ABC Newspaper
By Peter Bodley
A new $20 million federal grant has been awarded to the planned Highway 65 project in Blaine that will replace four signalized intersections at 99th, 105th, 109th and 117th avenues with grade-separated interchanges.
The announcement was made at the June 27 Anoka County Board meeting with Commission Chairman Matt Look stating he had received a call from U.S. Sen. Amy Klobuchar’s office. Chief Transportation Officer Joe MacPherson said he got notification of the grant, as well.
“It means the project is now almost fully-funded,” MacPherson said.
The new money comes on the heels of action by the Minnesota Legislature in late May to approve $102.75 million for the project from two sources - $68.75 million in trunk highway bonds in the transportation bill and $34 million in general fund cash from the state bonding bill.
MacPherson said the project had previously been awarded grants totaling $40 million, mostly from federal dollars, toward the estimated $163 million project cost.
With the latest grant, the project will move ahead with completion of the final layout followed by final design work, environmental documentation and right of way acquisition phases, MacPherson said in a follow-up interview.
The goal is to bid the project in 2025 with construction to start in late 2025 or early 2026, he said.
“It will take two to three years to construct,” MacPherson said.
In addition to the four interchanges, this project, which is being led by the city of Blaine in partnership with the county and the Minnesota Department of Transportation, will stretch from 97th Avenue to 119th Avenue and include eliminating other street and driveway connections to Highway 65 through the construction of frontage and backage roads. Work on the project began in August 2018 when MnDOT, the county and cities of Blaine, Ham Lake and Spring Lake Park collaborated on a Planning and Environmental Linkages study of Highway 65 from County Road 10 in Spring Lake Park to Bunker Lake Boulevard in Ham Lake.
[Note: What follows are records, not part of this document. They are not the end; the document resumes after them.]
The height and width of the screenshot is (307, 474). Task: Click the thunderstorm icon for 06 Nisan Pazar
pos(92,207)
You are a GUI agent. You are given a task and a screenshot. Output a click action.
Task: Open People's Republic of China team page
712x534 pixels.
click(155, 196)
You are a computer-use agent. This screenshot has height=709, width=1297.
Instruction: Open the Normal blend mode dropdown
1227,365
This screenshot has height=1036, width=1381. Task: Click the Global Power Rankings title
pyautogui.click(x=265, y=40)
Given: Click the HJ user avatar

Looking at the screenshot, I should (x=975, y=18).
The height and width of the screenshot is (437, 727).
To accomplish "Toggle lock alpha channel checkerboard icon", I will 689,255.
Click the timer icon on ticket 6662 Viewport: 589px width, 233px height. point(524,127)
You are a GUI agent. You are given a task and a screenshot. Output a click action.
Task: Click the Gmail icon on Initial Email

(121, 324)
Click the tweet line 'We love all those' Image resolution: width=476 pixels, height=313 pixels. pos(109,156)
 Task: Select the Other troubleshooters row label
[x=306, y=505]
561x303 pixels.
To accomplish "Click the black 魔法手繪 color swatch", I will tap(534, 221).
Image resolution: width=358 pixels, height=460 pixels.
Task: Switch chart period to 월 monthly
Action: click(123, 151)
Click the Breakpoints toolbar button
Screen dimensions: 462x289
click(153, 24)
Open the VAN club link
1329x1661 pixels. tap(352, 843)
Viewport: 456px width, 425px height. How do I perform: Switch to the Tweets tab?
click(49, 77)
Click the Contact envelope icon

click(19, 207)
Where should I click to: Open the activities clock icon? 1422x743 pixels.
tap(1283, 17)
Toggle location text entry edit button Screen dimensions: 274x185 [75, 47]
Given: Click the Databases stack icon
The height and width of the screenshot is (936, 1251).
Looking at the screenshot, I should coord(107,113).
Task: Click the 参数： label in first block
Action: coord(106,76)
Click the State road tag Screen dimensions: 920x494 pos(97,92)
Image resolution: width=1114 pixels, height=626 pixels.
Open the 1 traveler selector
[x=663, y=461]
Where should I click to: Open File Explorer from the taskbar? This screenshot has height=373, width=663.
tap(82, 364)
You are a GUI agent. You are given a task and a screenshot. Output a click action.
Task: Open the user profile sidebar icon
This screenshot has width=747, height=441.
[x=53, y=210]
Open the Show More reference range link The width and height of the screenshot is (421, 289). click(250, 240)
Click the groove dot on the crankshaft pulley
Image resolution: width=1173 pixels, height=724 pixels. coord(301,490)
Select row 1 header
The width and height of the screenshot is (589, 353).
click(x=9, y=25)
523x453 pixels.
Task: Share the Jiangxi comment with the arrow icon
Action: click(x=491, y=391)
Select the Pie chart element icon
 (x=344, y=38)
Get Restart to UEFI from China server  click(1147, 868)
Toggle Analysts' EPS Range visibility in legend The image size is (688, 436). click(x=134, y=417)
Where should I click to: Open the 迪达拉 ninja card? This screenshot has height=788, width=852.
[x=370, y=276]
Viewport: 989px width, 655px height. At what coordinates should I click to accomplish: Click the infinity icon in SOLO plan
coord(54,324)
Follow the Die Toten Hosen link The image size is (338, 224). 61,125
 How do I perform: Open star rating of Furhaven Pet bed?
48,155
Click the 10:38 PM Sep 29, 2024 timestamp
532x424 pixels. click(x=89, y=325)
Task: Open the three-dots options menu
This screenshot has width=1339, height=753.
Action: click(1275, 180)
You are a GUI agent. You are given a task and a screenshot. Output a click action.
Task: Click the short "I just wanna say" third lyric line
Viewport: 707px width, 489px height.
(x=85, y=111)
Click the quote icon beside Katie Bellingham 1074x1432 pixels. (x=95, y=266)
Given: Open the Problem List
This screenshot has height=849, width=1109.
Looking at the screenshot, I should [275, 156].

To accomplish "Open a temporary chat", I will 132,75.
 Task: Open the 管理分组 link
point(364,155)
That looked deeper into environmental, watershed, economic and business impacts than a typical study, MacPherson said.
“Most important, there was very large public engagement process that was able to identify potential issues,” he said.
In fact, this was the first PEL study conducted in the state.
In talking with Blaine Mayor Tim Sanders, they agreed that the PEL study “seems to be key” to getting the funding, said Commissioner Julie Braastad, who chairs the board’s Transportation Committee.
It has taken less than three years to reach the point where the project is almost fully-funded because the first federal grant was awarded to Blaine in late 2020 for work on 99th.
Look was amazed by the short amount of time it has taken to get the Highway 65 funding compared with the Highway 10 projects in Anoka and Ramsey.
“It took 16 years to get the money for those projects,” Look said. “But I think we learned some skills from that process that helped with Highway 65.”
Kudos to staff, he said, and that was echoed by Commissioner Julie Jeppson, who served on the Blaine City Council before she was elected to the county board last year.
“This a really big deal,” Jeppson said. “But it is only one section of three and we need to focus on next steps for those projects.”
Those are identified in the PEL study as improvements from 119th Avenue in Blaine north to Bunker Lake Boulevard in Ham Lake and from 97th Avenue in Blaine south to County Road 10 in Spring Lake Park.
Calling the new grant award “pretty exciting,” Commissioner Jeff Reinert said that 65 is a state highway and has four of the most dangerous intersections in the state, yet it has been the county and city that have taken the initiative and put in a lot of effort.
But Commissioner Scott Schulte said that MnDOT has been a “fabulous” partner on the project.
The $20 million federal grant comes from the US Department of Transportation’s Rebuilding American Infrastructure with Sustainability and Equity] program, which funds projects with significant local or regional impact, according to the DOT website.
The Biden Administration allocated $1.5 billion to the RAISE program for 2023, its website states.